> WORK INSTRUCTION
Every record here needs to be retyped exactly.

Start of DATA FOR REVIEW

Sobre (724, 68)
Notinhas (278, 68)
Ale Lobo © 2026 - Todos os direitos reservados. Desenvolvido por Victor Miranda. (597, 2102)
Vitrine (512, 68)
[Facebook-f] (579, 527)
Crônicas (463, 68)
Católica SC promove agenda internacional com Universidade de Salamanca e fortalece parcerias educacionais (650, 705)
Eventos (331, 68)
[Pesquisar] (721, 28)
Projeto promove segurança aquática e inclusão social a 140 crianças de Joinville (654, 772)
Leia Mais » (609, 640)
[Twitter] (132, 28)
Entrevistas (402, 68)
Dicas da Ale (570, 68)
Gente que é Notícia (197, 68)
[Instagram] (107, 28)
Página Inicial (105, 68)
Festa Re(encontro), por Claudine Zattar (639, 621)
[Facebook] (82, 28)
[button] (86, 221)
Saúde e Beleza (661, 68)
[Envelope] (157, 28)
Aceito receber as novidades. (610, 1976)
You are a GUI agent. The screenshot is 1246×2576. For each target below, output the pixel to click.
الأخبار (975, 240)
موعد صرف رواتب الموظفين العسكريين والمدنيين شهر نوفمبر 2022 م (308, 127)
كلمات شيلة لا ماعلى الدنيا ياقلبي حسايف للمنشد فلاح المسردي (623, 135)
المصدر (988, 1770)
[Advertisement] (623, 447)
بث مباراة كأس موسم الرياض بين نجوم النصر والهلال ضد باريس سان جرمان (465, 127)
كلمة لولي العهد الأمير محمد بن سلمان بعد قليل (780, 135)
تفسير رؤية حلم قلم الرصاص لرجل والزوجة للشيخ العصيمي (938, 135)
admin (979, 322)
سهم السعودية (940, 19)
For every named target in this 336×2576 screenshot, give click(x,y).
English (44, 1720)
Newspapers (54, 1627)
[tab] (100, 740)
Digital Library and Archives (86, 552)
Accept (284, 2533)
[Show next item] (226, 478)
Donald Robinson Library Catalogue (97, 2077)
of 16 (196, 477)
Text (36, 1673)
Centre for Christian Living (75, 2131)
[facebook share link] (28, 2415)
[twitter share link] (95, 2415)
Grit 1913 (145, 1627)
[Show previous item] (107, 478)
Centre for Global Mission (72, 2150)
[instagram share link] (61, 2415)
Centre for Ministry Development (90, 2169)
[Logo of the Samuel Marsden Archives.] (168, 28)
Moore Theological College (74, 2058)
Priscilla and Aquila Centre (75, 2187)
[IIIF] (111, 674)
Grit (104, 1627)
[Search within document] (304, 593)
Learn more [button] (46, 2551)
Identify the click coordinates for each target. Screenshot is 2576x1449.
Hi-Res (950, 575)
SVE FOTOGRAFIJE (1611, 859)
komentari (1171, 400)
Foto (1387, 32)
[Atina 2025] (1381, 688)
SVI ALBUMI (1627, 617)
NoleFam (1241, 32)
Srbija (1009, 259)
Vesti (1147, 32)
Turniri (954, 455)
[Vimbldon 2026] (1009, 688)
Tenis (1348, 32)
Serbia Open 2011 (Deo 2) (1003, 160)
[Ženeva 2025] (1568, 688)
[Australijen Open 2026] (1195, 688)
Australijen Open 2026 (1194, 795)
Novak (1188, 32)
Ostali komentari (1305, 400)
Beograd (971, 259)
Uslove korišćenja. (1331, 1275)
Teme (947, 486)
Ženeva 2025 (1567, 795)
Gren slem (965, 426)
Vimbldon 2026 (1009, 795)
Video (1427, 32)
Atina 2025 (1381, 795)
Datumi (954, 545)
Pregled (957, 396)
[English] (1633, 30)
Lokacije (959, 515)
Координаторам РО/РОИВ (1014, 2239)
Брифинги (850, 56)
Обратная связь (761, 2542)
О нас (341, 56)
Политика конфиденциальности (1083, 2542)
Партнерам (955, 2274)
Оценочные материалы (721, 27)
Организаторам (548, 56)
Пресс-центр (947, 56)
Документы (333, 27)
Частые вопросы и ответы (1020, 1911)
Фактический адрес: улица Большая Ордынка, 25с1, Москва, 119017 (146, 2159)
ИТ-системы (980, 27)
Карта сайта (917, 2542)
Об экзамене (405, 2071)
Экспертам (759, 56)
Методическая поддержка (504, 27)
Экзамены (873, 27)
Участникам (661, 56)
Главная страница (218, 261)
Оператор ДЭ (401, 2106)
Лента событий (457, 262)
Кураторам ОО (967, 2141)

End of DATA FOR REVIEW

> EXERCISE OUTPUT
Sobre (724, 68)
Notinhas (278, 68)
Ale Lobo © 2026 - Todos os direitos reservados. Desenvolvido por Victor Miranda. (597, 2102)
Vitrine (512, 68)
[Facebook-f] (579, 527)
Crônicas (463, 68)
Católica SC promove agenda internacional com Universidade de Salamanca e fortalece parcerias educacionais (650, 705)
Eventos (331, 68)
[Pesquisar] (721, 28)
Projeto promove segurança aquática e inclusão social a 140 crianças de Joinville (654, 772)
Leia Mais » (609, 640)
[Twitter] (132, 28)
Entrevistas (402, 68)
Dicas da Ale (570, 68)
Gente que é Notícia (197, 68)
[Instagram] (107, 28)
Página Inicial (105, 68)
Festa Re(encontro), por Claudine Zattar (639, 621)
[Facebook] (82, 28)
[button] (86, 221)
Saúde e Beleza (661, 68)
[Envelope] (157, 28)
Aceito receber as novidades. (610, 1976)
You are a GUI agent. The screenshot is 1246×2576. For each target below, output the pixel to click.
الأخبار (975, 240)
موعد صرف رواتب الموظفين العسكريين والمدنيين شهر نوفمبر 2022 م (308, 127)
كلمات شيلة لا ماعلى الدنيا ياقلبي حسايف للمنشد فلاح المسردي (623, 135)
المصدر (988, 1770)
[Advertisement] (623, 447)
بث مباراة كأس موسم الرياض بين نجوم النصر والهلال ضد باريس سان جرمان (465, 127)
كلمة لولي العهد الأمير محمد بن سلمان بعد قليل (780, 135)
تفسير رؤية حلم قلم الرصاص لرجل والزوجة للشيخ العصيمي (938, 135)
admin (979, 322)
سهم السعودية (940, 19)
For every named target in this 336×2576 screenshot, give click(x,y).
English (44, 1720)
Newspapers (54, 1627)
[tab] (100, 740)
Digital Library and Archives (86, 552)
Accept (284, 2533)
[Show next item] (226, 478)
Donald Robinson Library Catalogue (97, 2077)
of 16 (196, 477)
Text (36, 1673)
Centre for Christian Living (75, 2131)
[facebook share link] (28, 2415)
[twitter share link] (95, 2415)
Grit 1913 (145, 1627)
[Show previous item] (107, 478)
Centre for Global Mission (72, 2150)
[instagram share link] (61, 2415)
Centre for Ministry Development (90, 2169)
[Logo of the Samuel Marsden Archives.] (168, 28)
Moore Theological College (74, 2058)
Priscilla and Aquila Centre (75, 2187)
[IIIF] (111, 674)
Grit (104, 1627)
[Search within document] (304, 593)
Learn more [button] (46, 2551)
Identify the click coordinates for each target. Screenshot is 2576x1449.
Hi-Res (950, 575)
SVE FOTOGRAFIJE (1611, 859)
komentari (1171, 400)
Foto (1387, 32)
[Atina 2025] (1381, 688)
SVI ALBUMI (1627, 617)
NoleFam (1241, 32)
Srbija (1009, 259)
Vesti (1147, 32)
Turniri (954, 455)
[Vimbldon 2026] (1009, 688)
Tenis (1348, 32)
Serbia Open 2011 (Deo 2) (1003, 160)
[Ženeva 2025] (1568, 688)
[Australijen Open 2026] (1195, 688)
Australijen Open 2026 (1194, 795)
Novak (1188, 32)
Ostali komentari (1305, 400)
Beograd (971, 259)
Uslove korišćenja. (1331, 1275)
Teme (947, 486)
Ženeva 2025 (1567, 795)
Gren slem (965, 426)
Vimbldon 2026 (1009, 795)
Video (1427, 32)
Atina 2025 (1381, 795)
Datumi (954, 545)
Pregled (957, 396)
[English] (1633, 30)
Lokacije (959, 515)
Координаторам РО/РОИВ (1014, 2239)
Брифинги (850, 56)
Обратная связь (761, 2542)
О нас (341, 56)
Политика конфиденциальности (1083, 2542)
Партнерам (955, 2274)
Оценочные материалы (721, 27)
Организаторам (548, 56)
Пресс-центр (947, 56)
Документы (333, 27)
Частые вопросы и ответы (1020, 1911)
Фактический адрес: улица Большая Ордынка, 25с1, Москва, 119017 (146, 2159)
ИТ-системы (980, 27)
Карта сайта (917, 2542)
Об экзамене (405, 2071)
Экспертам (759, 56)
Методическая поддержка (504, 27)
Экзамены (873, 27)
Участникам (661, 56)
Главная страница (218, 261)
Оператор ДЭ (401, 2106)
Лента событий (457, 262)
Кураторам ОО (967, 2141)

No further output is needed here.